TASK INSTRUCTIONS |
**a.** In the passage on taking UFO reports by phone, what feature does the writer say you should have if you do not keep a dedicated line for UFO reports?
**b.** From the passage on taking UFO reports by phone, quote the part that opens with the words containing "The idea of" and closes with "control tower, etc.".
**c.** Continue the passage on taking UFO reports by phone from its final sentence.

── DOCUMENT SECTION

The idea of a UFO investigation means nothing if people can't contact you. And if the UFO sighting is "in progress", you want to view it yourself and possibly identify it or document the rare occurrence with videotape, etc. It is not necessary to have a dedicated line used strictly for UFO reports. But, if you do not, make sure you have "call waiting". I call it "call bothering", but it comes in handy. The phone near a note pad or pad of "message slips" is perfect, but another useful tool is the cordless phone. With that you can be outside actually looking for the locally-reported UFO and talking to the witness, other spotters in your group, or the control tower, etc.

────
── PROVIDED INFORMATION

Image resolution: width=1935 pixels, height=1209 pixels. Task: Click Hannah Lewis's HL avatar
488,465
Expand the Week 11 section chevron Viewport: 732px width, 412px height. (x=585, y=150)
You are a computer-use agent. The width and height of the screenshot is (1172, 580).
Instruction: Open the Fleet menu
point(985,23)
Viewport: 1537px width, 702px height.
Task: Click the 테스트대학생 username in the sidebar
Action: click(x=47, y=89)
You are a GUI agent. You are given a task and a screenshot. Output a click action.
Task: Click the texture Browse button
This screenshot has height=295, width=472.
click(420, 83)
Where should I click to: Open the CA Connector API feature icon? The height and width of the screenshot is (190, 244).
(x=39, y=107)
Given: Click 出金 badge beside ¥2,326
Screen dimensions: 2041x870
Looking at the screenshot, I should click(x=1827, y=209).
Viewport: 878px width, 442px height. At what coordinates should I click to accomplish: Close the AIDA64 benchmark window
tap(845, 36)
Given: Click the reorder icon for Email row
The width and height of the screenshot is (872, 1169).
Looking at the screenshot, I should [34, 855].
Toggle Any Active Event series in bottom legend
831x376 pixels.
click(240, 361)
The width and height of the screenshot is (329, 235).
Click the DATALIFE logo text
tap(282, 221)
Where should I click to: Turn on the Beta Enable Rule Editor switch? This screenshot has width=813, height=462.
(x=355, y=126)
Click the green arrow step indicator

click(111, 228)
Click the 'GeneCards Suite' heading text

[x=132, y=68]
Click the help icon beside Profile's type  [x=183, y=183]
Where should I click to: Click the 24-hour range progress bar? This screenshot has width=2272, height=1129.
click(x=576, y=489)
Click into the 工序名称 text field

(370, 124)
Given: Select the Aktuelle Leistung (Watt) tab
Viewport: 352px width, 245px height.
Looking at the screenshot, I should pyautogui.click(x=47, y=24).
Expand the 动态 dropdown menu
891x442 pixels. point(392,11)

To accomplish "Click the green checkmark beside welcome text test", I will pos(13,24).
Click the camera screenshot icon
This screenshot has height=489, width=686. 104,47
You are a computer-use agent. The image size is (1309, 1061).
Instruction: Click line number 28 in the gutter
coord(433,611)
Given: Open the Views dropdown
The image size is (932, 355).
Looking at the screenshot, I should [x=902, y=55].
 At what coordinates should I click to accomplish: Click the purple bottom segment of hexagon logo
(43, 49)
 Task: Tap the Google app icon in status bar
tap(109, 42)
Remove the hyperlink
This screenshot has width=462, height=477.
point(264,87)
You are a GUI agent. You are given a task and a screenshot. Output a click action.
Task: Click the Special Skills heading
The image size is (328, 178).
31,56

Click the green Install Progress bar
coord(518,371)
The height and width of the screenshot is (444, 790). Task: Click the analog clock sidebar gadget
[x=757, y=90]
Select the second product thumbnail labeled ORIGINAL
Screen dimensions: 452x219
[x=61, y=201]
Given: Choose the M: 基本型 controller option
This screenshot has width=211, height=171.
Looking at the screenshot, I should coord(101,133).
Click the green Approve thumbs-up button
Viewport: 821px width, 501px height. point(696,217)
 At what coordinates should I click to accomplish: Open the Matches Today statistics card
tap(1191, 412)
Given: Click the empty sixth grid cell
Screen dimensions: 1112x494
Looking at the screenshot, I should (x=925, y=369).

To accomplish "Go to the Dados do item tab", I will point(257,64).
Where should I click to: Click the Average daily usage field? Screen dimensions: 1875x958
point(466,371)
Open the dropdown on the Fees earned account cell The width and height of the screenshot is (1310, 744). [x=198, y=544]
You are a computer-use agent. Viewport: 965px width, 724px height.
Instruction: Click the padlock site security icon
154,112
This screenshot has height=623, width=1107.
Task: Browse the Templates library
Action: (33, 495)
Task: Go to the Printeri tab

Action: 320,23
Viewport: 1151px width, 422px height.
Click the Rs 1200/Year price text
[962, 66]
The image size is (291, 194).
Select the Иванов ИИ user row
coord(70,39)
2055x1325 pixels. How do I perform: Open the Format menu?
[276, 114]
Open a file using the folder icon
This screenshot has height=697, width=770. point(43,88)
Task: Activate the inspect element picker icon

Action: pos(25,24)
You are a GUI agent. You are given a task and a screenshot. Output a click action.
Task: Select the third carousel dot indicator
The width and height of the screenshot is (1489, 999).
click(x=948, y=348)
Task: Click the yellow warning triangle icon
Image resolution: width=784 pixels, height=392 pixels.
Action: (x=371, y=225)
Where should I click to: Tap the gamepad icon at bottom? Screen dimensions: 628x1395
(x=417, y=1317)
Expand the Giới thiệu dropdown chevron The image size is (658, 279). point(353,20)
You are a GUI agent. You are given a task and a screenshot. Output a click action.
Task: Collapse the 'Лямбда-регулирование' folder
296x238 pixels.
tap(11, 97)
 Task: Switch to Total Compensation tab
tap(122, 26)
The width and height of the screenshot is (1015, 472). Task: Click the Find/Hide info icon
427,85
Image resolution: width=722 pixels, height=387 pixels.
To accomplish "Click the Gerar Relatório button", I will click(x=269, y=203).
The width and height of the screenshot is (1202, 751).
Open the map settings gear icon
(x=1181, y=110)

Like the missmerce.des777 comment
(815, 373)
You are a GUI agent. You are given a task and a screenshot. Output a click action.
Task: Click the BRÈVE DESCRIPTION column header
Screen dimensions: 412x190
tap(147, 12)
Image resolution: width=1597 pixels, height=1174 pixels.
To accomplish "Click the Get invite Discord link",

────

ANSWERS FOR THE EXERCISE |
**a.** Call waiting.

**b.**
The idea of a UFO investigation means nothing if people can't contact you. And if the UFO sighting is "in progress", you want to view it yourself and possibly identify it or document the rare occurrence with videotape, etc. It is not necessary to have a dedicated line used strictly for UFO reports. But, if you do not, make sure you have "call waiting". I call it "call bothering", but it comes in handy. The phone near a note pad or pad of "message slips" is perfect, but another useful tool is the cordless phone. With that you can be outside actually looking for the locally-reported UFO and talking to the witness, other spotters in your group, or the control tower, etc.

**c.**
A tip for FIs and SSDs is to put out a periodic status report to dispatchers (local police, sheriff, state police) and airport tower controllers, and selected news media. Keep your local group up-to-date and constantly reminded of your telephone number and presence. An initial visit in-person is a good idea. Dress appropriate. Don't wear sunglasses or try to look like the CIA! If the newspaper does an article on your efforts, that could suffice. However, if you are good at PR, go for it! If you are in a good state group with a state newsletter being printed periodically, you're in luck. All you have to do is copy the newsletter, add a slip sheet with your information and phone number, and mail out. Caution: If your state newsletter is inappropriate or too radical, make up your own. If you look like a kook, or belong to a group of kooks, law enforcement will have nothing to do with you. Keep your theories to yourself. Remember, you are a serious researcher and you are searching for the truth, no matter what that turns out to be. It's called science. Dispatchers generally don't want to handle UFO reports. If they know you are in place and your phone number is handy, you can bet that they will hand off the report to you, unless they are ardent skeptics. Even then they want to appear to the public as concerned and will probably have the witness call you. Finally, you might make up a card (business or 3x5 or larger) to place under their desk glass or put on the bulletin board.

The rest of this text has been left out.